History of the Program

The partnership between Bryn Mawr and Haverford Colleges and the village of Dalun, Ghana began in 2006 with an ambitious Haverford student and his equally ambitious counterparts in Ghana. Andrew Garza traveled to Dalun for a college internship with by a microfinance institution. While in Dalun, Andrew worked closely with young leaders in the community to explore many potential areas for development, one of which included Dalun’s desire for an early childhood education center. One of these local community leaders, Manzah Habib, is now Managing Director of Titagya Schools.

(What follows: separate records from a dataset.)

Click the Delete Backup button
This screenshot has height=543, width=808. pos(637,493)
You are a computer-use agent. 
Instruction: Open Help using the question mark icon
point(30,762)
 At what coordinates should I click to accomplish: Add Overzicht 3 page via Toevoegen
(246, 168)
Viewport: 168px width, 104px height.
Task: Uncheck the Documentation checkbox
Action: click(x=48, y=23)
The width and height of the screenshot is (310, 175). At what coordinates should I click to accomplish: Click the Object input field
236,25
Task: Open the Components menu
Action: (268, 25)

A recent study conducted by the local, educational radio station found that children in Dalun sharply underperformed in comparison to children who started school years earlier in other villages and also noted the fact that many teenage girls in Dalun were kept from attending their own school because they had to take care of younger siblings. Andrew and his local partners, drawing from these findings and other research which found that $1 invested in early childhood education could reap up to $17 in social benefits for the community by engendering self-confidence, strong language skills and successful habits in children, grew deeply invested in the pursuit of quality childhood education for the village of Dalun.

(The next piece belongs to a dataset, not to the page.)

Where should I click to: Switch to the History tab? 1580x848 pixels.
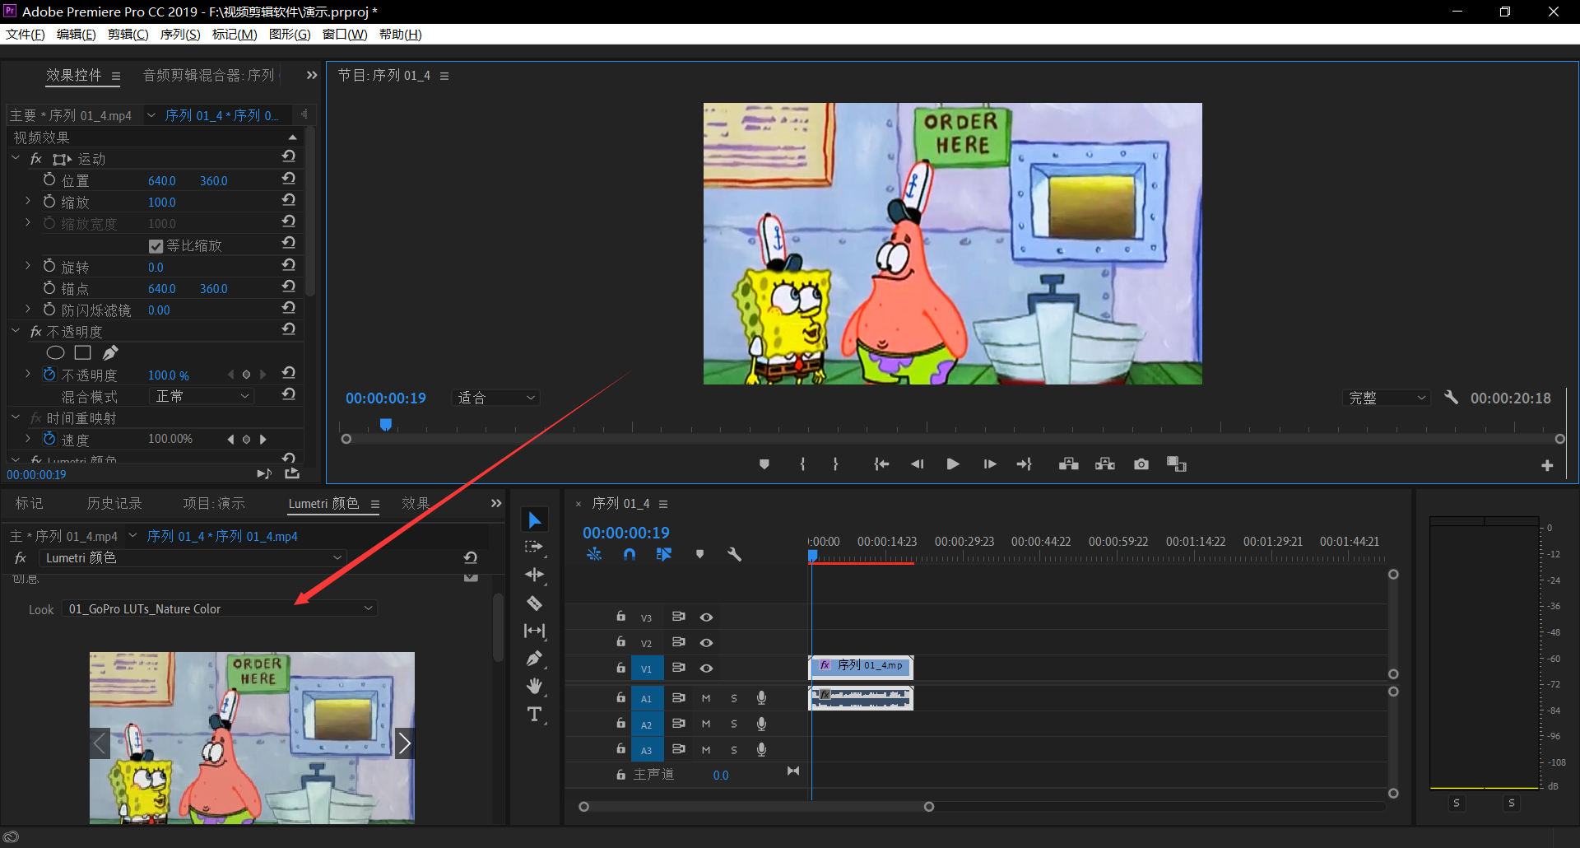click(114, 504)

In 2009, a dedicated staff began working full-time and opened the pre-school for 50 children — now three, and soon four, schools in two villages serve 210 children, and Titagya plans to grow. The school was named Titagya because, as the leaders of the school write, “it represented our mission of transforming lives through formal education. In Dagbani, the largest language in northern Ghana, Titagya means ‘we have changed’ or ‘we have grown.’” Today, Titagya Schools continue to abide by their name by expanding both in the form of physical schools and influence.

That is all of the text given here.